According to the Carnegie Mellon University (CMU) Software engineering Institute (SEI), there are 11 characteristics for effective security governance:
- Enterprise-wide issue: Security is managed as an enterprise issue, horizontally, vertically, and cross-functionally throughout the organization in every level.
- Leaders are accountable: Executive leaders understand their accountability and responsibility with respect to security for the organization, for their stakeholders, for the communities they serve, and for the protection of critical national infrastructures as well as economic and national security interests
- Viewed as business requirement: Security is viewed as a business requirement that directly aligns with strategic goals, enterprise objectives, risk management plans, compliance requirements, and top-level policies.
- Risk-based: Determining how much security is enough is based upon the risk exposure an organization is willing to tolerate, including compliance and liability risks, operational disruptions, reputational harm, and financial loss.
- Roles, Responsibilities, and Segregation of Duties Defined: Security roles and responsibilities for business leaders are denoted by separate lines of reporting and a clear delineation of responsibilities that consider segregation of duties, accountability, and risk management.
- Addressed and Enforced in Policy: Security requirements are implemented through well-articulated policies and procedures which are supported by people, procedural, and technical solutions including controls, training, monitoring, and enforcement.
- Adequate Resources Committed: Key personnel, including IT and security staff, have adequate resources, authority, and time to build and maintain core competencies in enterprise security
- Staff Aware and Trained: All personnel who have access to digital assets understand their daily responsibilities to protect and preserve the organization’s security posture
- A Development Life Cycle Requirement: Security requirements are addressed throughout all system/software development life cycle phases including acquisition, initiation, requirements engineering, system architecture and design, development, testing, operations, maintenance, and retirement.
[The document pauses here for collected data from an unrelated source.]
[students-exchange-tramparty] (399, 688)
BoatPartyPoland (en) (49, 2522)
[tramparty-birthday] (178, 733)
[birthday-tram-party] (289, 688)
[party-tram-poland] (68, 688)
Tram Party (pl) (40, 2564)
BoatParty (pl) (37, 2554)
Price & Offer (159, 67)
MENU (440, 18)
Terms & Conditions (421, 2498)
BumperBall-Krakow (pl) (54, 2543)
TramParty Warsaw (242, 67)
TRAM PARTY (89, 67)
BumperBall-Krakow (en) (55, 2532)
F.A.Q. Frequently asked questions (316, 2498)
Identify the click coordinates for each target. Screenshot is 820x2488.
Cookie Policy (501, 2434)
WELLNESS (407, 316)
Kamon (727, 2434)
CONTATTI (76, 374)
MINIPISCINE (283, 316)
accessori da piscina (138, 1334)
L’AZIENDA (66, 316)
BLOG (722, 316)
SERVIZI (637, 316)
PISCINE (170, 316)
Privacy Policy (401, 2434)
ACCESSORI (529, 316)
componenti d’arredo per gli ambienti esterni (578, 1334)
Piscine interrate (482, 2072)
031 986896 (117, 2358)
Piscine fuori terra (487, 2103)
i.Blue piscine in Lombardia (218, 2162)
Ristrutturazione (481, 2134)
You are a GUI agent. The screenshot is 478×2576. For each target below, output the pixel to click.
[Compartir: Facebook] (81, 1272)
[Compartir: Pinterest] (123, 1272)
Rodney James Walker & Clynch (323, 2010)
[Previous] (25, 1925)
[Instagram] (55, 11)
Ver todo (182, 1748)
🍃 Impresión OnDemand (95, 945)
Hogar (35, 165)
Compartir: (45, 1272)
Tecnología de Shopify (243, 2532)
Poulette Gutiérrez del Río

- Planned, Managed, Measurable, and Measured: Security is considered an integral part of normal strategic, capital, and operational planning cycles.
- Reviewed and Audited: The board risk and audit committees conduct regular reviews and audits of the Enterprise Security Program (ESP).
From these criteria we can conclude:
- How can you ensure non-IT people will not click into a spear-phishing URL or plug in an unknown USB just to check its content? Information security training and awareness are a MUST for every employee.
- Budgets are smaller everytime and risks are bigger and broader. Information security solutions are composed of people, process, governance and technology, not just technology. You need to find innovate ways to keep a cost-effective relation when implementing the controls needed in your risk treatment plan.
- Risk maps need to be kept updated. If you use information security risk maps appliable to your industry and won’t build your own maps, you will eventually miss a critical risk and it will cost you big time and resources to control it.
- Information Security must be a requirement for every project in the organization, not just the IT ones. This is vital for digital transformation efforts.
- Information Security is management system that has many actors inside an organization. There is a main team that leads all the efforts and need to have the adequate amount of resources to make sure the treatment plan is up to date.
- Information security reports to management need to be done in business writing. If the information security efforts can reflect how they are improving business performance, they are going to the right direction.